**Data excerpts**
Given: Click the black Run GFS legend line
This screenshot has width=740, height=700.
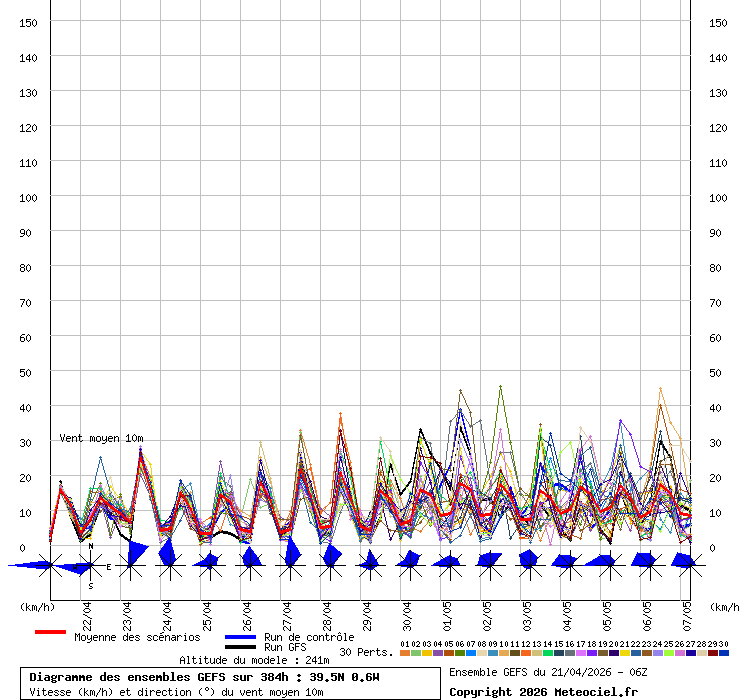Looking at the screenshot, I should coord(241,648).
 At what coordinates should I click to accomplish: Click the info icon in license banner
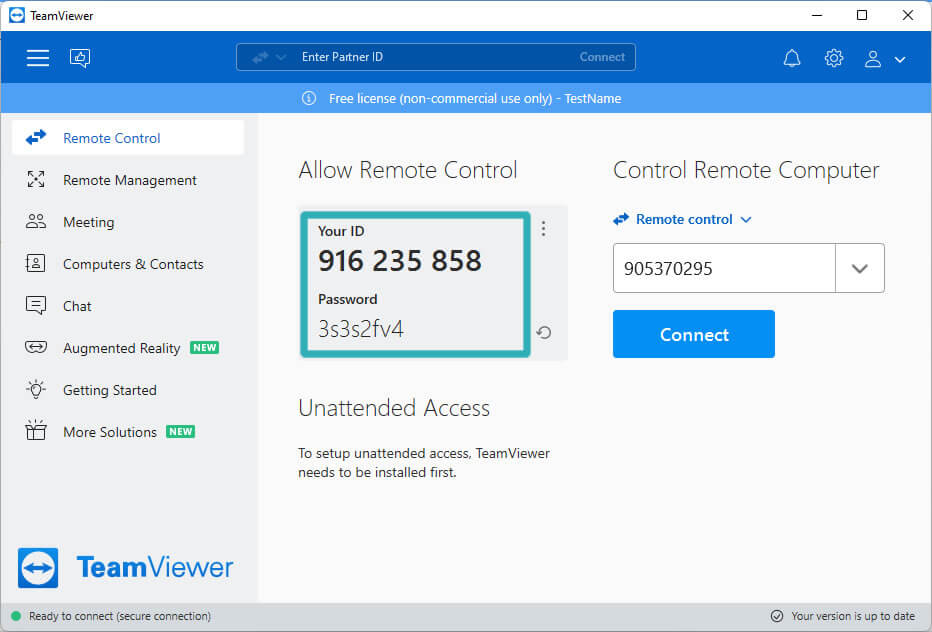coord(308,98)
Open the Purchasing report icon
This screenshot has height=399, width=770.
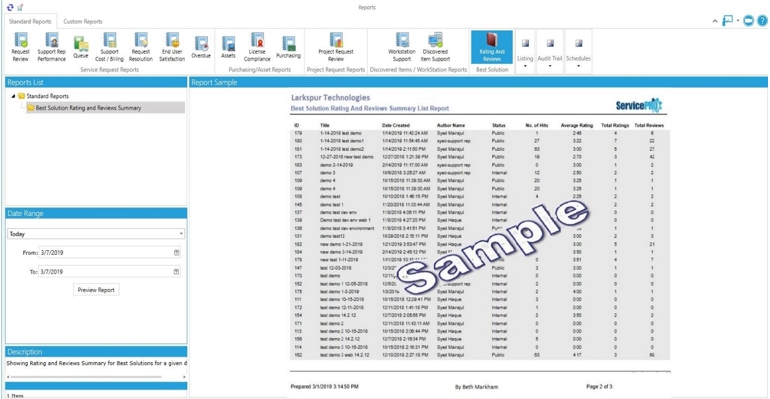tap(288, 47)
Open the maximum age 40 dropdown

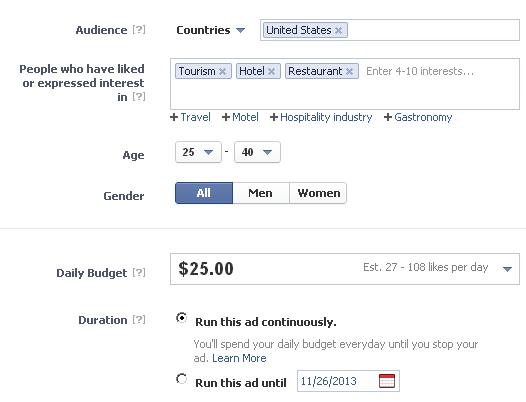[257, 152]
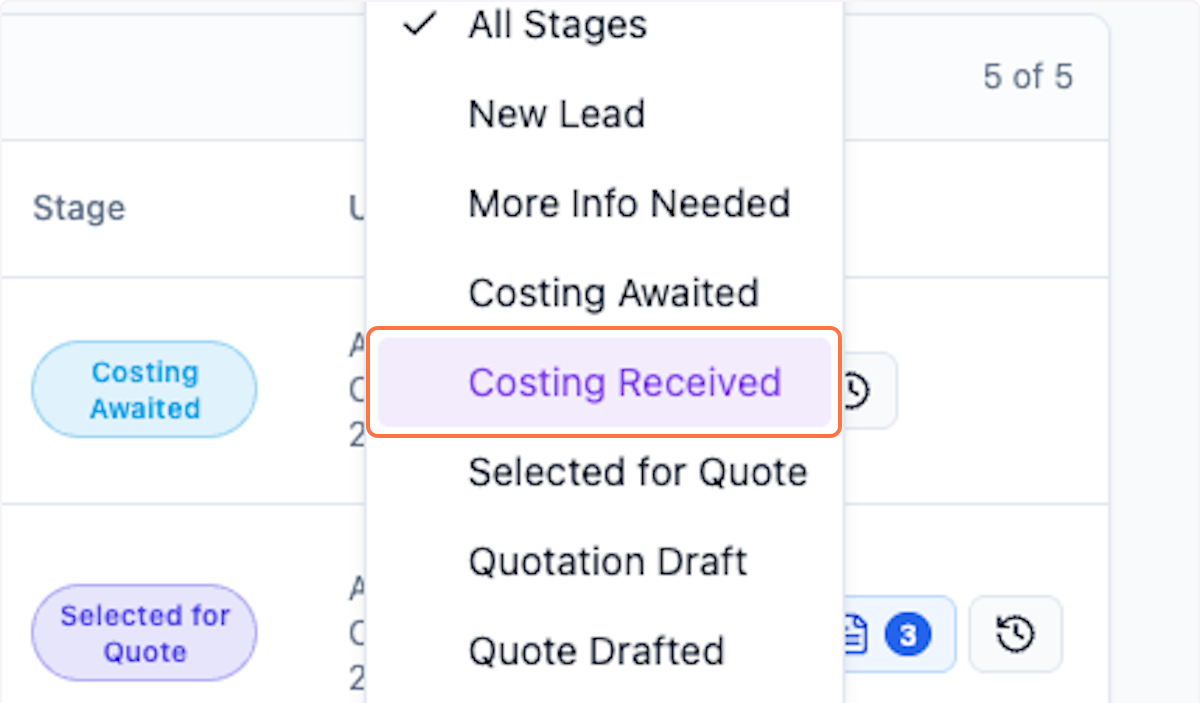Click the 5 of 5 record count

click(x=1027, y=77)
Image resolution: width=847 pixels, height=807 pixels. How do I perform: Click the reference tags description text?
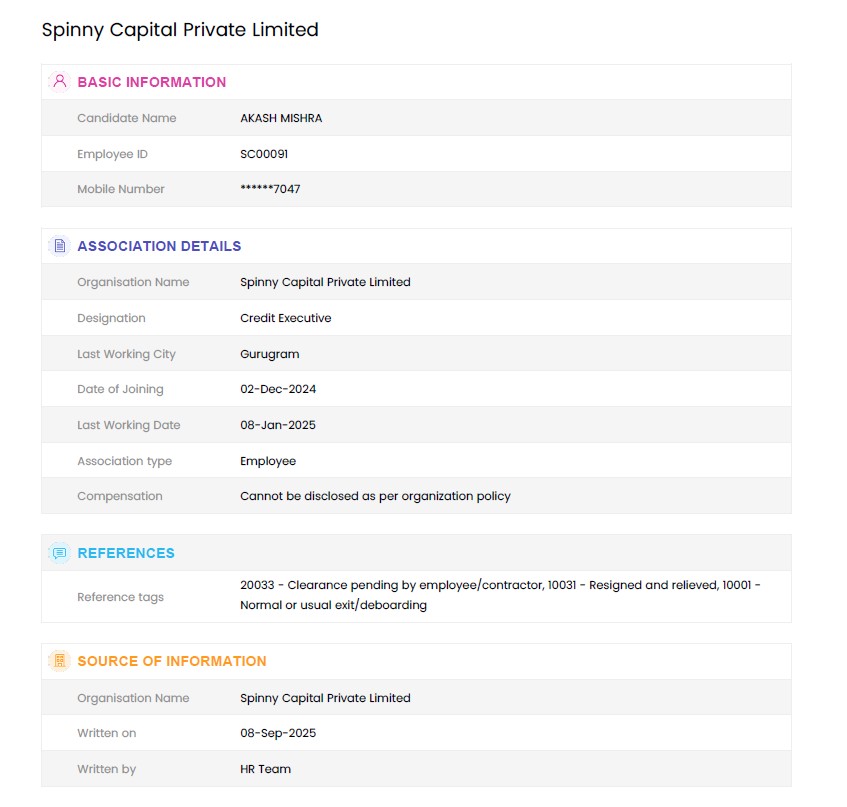click(500, 595)
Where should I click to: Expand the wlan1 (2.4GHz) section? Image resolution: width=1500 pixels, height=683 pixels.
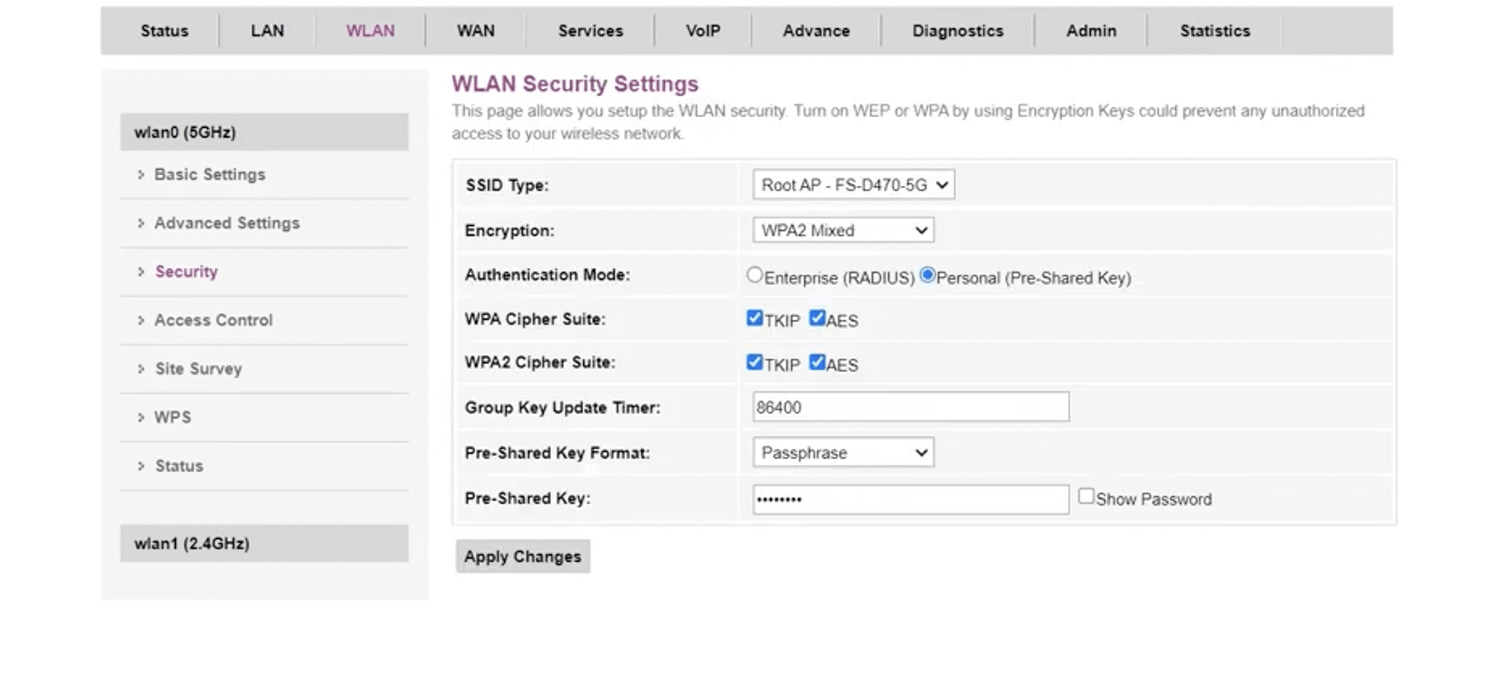coord(264,544)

**Task requirements**
The lines from the one holding "Where should I" through the end of the material above are to be echoed exactly, both ends included. Do not include pictures.

**Result**
Where should I click to: Expand the wlan1 (2.4GHz) section? Image resolution: width=1500 pixels, height=683 pixels.
coord(264,544)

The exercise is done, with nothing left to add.